A mediados del siglo XIV, el mapa
de Europa revela importantes modificaciones territoriales.
En Occidente, continúa la
división tradicional del archipiélago Británico en los tres estados de
Escocia, Inglaterra e Irlanda. Sin embargo, la monarquía inglesa conserva una
cabeza de puente en Irlanda y otra en Guyena, desde donde aspirará a imponer
sus pretensiones al trono de Francia en la inminente guerra de los Cien
Años. Por lo que respecta a la península hispánica, los cinco reinos en ella
existentes han cobrado límites definitivos después de las grandes conquistas
cristianas del siglo XIII. Castilla se ha convertido en el estado
peninsular más extenso; pero Aragóndesarrolla una gran política
mediterránea: posee Baleares y Cerdeña y aspira al dominio de Sicilia, donde
reina una dinastía de la Casa de Barcelona.
Los límites del Imperio
alemán, tan vastos, no corresponden a la realidad de su potencia, que
mengua vertiginosamente a partir del Gran Interregno de fines del siglo XIII.

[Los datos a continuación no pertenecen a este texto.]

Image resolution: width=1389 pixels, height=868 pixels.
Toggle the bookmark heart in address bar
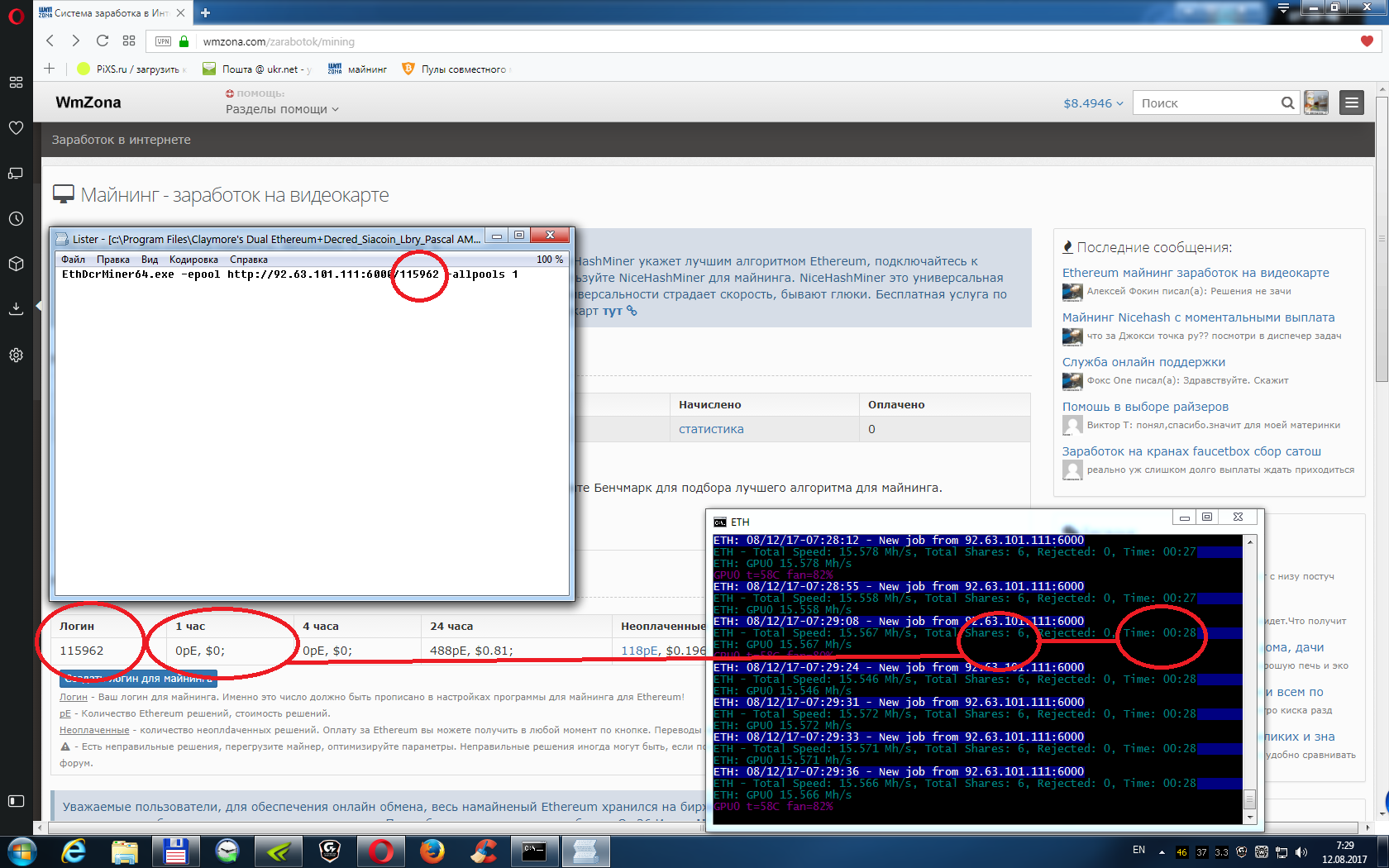[x=1367, y=41]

Pronto veremos cómo su territorio merma a expensas de sus vecinos o de los
nuevos estados que surgen en sus fronteras de Occidente.
En el Báltico, Dinamarca
hace de gran potencia, cuya hegemonía tendrá una ratificación política en la
Unión de Kalmar. Mientras el ducado de Moscú apenas nace
a la vida histórica, Polonia y Lituania, que unirán sus esfuerzos
en el siglo XV, se convierten en el núcleo más poderoso de Oriente. En los Balcanes
se asiste a la fugaz hegemonía de Servia, mientras Bizancio resiste
a la desesperada en territorios cada vez más fragmentados y en Asia nace el
temible poderío del Imperio otomano.